Said the little lamb to the shepherd boy,
"Do you hear what I hear?
Ringing through the sky, shepherd boy,
Do you hear what I hear?
A song, a song high above the trees
With a voice as big as the sea,
With a voice as big as the sea."

Said the shepherd boy to the mighty king,
"Do you know what I know?
In your palace warm, mighty king,
Do you know what I know?
A Child, a Child shivers in the cold--
Let us bring him silver and gold,
Let us bring him silver and gold."

Said the king to the people everywhere,
"Listen to what I say!
Pray for peace, people, everywhere,
Listen to what I say!
The Child, the Child sleeping in the night
He will bring us goodness and light,
He will bring us goodness and light."

                                 Noel Regney and Gloria Shane Baker 

  Which lamb was Regney referring to?  Was it the little lamb out there in fields by night? or the one in the manger? or was it just all those babies in prams he noticed? At any rate, Christmas is about that Lamb of God which taketh away the sins of the world. 

A voice as big as the sea?
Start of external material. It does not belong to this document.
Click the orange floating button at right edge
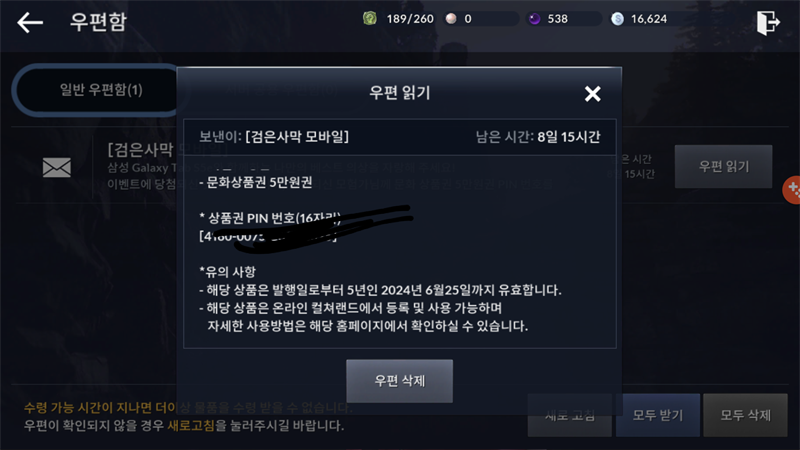This screenshot has width=800, height=450. click(792, 190)
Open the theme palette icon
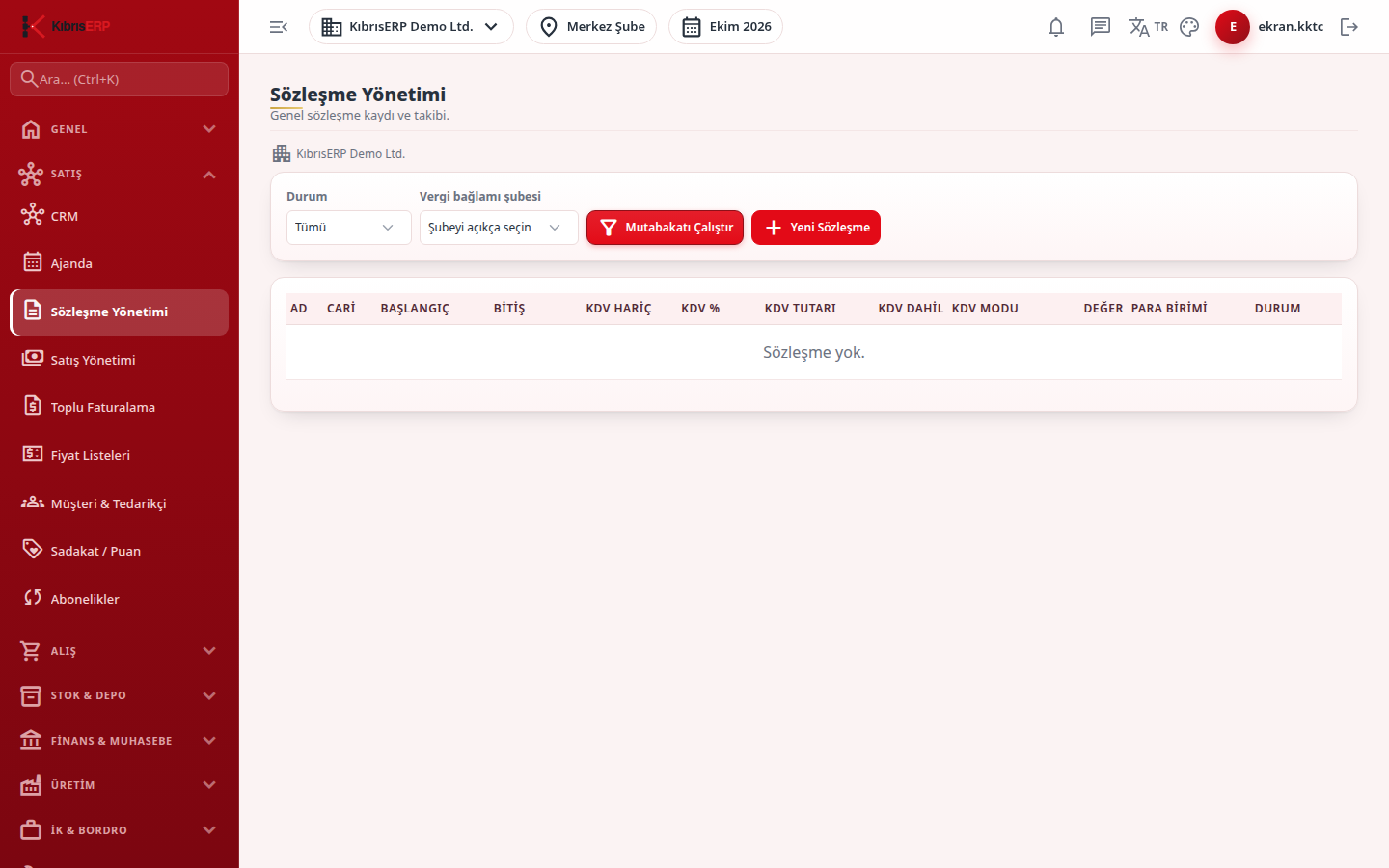This screenshot has width=1389, height=868. click(1189, 27)
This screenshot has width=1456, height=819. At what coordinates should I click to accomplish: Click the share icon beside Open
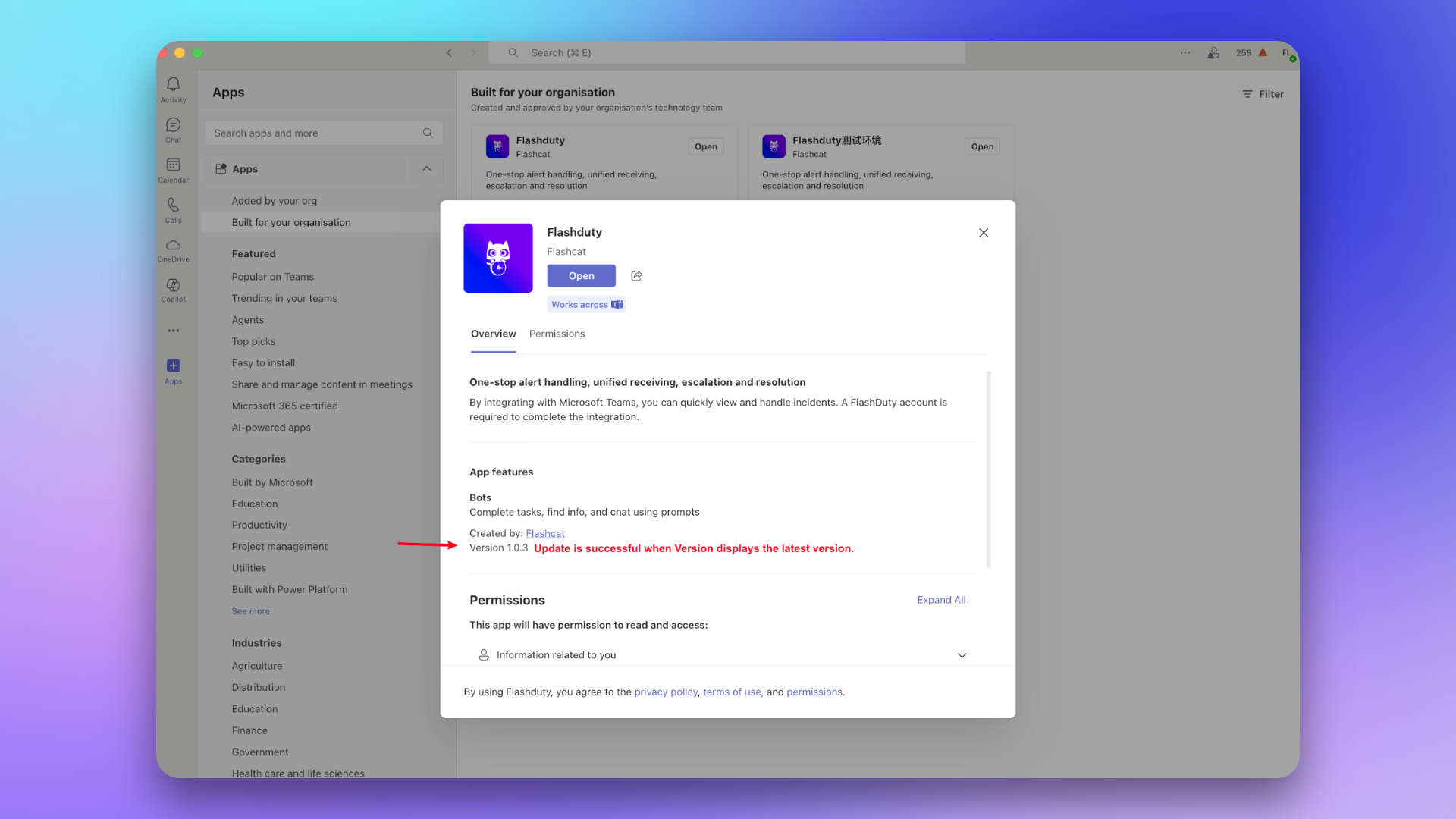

According to Revelations 1:15 Jesus has the voice of many waters. The author was making poetry out of the angels’ message to the shepherds, but still…

Please listen to the words of the carols this Christmas and try not to pass them off as simply fanciful as I have done in the past. May the songs we hear remind us that what happened in Bethlehem has to be reckoned with someday.  Better now than later, my friends.